Kjos is troubled by the rise of outfitting and freelance-hunting pressure in Canada, and also by early-season hunters shooting hen mallards, which are hard to differentiate from drakes in September up North. Duck numbers are sliding but season lengths and bag limits stay the same because agencies, he says, are prioritizing hunter opportunity over the resource. He can’t stand that social media has cultivated numbers-focused hunters who “grind it out” because “piles make smiles” and so do “18-bird rainouts.”

Brent Birch, a lifelong Arkansas hunter who also travels the country for duck season, says when mallards do make their way to his home state, the sex-ratio is skewed.

​​“We’re definitely seeing a drake-heavy population of ducks. You can see them in the air, in a field feeding, in the woods loafing. And not just like three to four drakes for every hen — it’s like five, six, seven drakes for every hen,” says Birch. “And that’s great, everyone wants to shoot a greenhead, but at the same time you need to have the realization that greenheads don’t lay eggs. Even on a bright sunny day, when you can tell clearly what things are, you’re just not seeing a volume of hens that makes you feel like things are going okay for them.”

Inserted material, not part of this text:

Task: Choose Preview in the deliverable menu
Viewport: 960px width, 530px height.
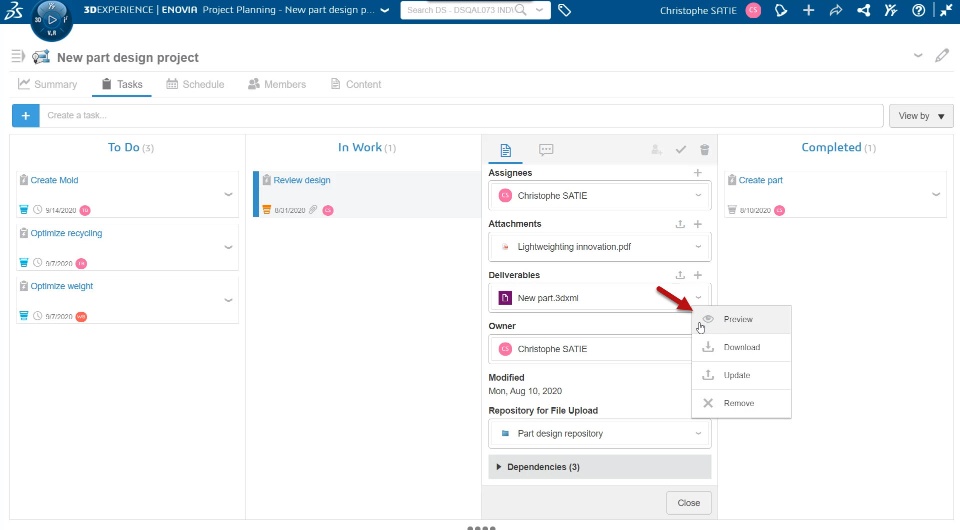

As the host of the Standard Sportsman Podcast and the editor of Greenhead magazine, Birch hears from hunters all over the country.

“I think you’d find very few hunters who would be upset that, if in the current circumstances, we dropped the limit to say, three mallards. Drop the hen limit. Make some kind of adjustment,” says Birch. “We’re not having success afield, we’re not seeing numbers, so why aren’t we adjusting something? … Especially if you’re somebody who grew up during a period where [seasons and limits] did bounce all over the place … Not changing something makes hunters distrustful of the data. Most don’t understand how it’s all accumulated and extrapolated.”

What the Data Say

Although the USFWS released estimates for most duck and goose species in its 2024 waterfowl population report, the headline for the waterfowling community centered around mallards: Greenhead numbers are up 8 percent from 2023 at 6.6 million total (give or take 300,000 ducks) and down 16 percent from their long-term average of 7.9 million.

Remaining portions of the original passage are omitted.